Apply what you read —
[1] According to the covid-19 vaccine article, which company filed for emergency approval of its vaccine from the FDA?
[2] Reproduce everything from "The World Health" down to "vaccines may cause." in the covid-19 vaccine article.

The World Health Organization (WHO) is optimistic about the evolution of the different vaccines in bringing an end to the covid-19 pandemic. The director general of the organization, Tedros Adhanom Ghebreyesus, recently affirmed that thanks to the favorable results of his tests, “the light at the end of this long, dark tunnel is growing brighter” However, medical professionals in the United States are warning the CDC that it must be transparent with the public about the possible side effects the vaccines may cause.
The three vaccines that have made it through late stage trials will need to be given in two doses to be effective, although AstraZeneca plans to begin trials with a half-dose. Pfizer, which was the first to announce its results recently filed for emergency approval for its vaccine from the FDA.
The CDC needs to be transparent
With this in mind doctors in the United States are recommending that the health authorities warn the public of adverse side effects that may occur after the first injection in some individuals. Fearing that they may experience the same or worse reaction to the second dose may prevent them from receiving the necessary second dose. Some may even not attempt to get vaccinated at all upon hearing about the adverse side effects.

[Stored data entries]
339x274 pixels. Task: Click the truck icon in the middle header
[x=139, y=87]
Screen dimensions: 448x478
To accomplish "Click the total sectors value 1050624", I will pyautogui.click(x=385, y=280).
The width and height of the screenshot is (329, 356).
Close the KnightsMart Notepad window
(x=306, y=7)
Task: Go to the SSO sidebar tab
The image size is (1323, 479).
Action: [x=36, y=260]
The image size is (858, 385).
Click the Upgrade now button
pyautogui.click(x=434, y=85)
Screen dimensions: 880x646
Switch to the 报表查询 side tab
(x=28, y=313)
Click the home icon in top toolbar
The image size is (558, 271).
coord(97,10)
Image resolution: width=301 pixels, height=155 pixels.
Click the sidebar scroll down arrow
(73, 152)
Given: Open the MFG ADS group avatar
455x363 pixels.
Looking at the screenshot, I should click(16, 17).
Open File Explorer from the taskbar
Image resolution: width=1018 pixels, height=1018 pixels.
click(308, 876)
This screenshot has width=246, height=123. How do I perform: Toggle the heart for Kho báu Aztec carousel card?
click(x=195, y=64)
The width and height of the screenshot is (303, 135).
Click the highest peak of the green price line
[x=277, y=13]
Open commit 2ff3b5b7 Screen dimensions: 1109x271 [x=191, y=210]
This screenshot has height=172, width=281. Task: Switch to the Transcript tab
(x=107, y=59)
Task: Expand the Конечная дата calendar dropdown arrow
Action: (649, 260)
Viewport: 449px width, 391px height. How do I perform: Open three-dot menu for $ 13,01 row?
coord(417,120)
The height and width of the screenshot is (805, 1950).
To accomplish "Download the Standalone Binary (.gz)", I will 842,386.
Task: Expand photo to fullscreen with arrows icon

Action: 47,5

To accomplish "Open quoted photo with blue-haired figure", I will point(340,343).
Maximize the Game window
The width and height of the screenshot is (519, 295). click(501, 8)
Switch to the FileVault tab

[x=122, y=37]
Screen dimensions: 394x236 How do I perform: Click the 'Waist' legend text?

Responses per task —
[1] Pfizer

[2]
The World Health Organization (WHO) is optimistic about the evolution of the different vaccines in bringing an end to the covid-19 pandemic. The director general of the organization, Tedros Adhanom Ghebreyesus, recently affirmed that thanks to the favorable results of his tests, “the light at the end of this long, dark tunnel is growing brighter” However, medical professionals in the United States are warning the CDC that it must be transparent with the public about the possible side effects the vaccines may cause.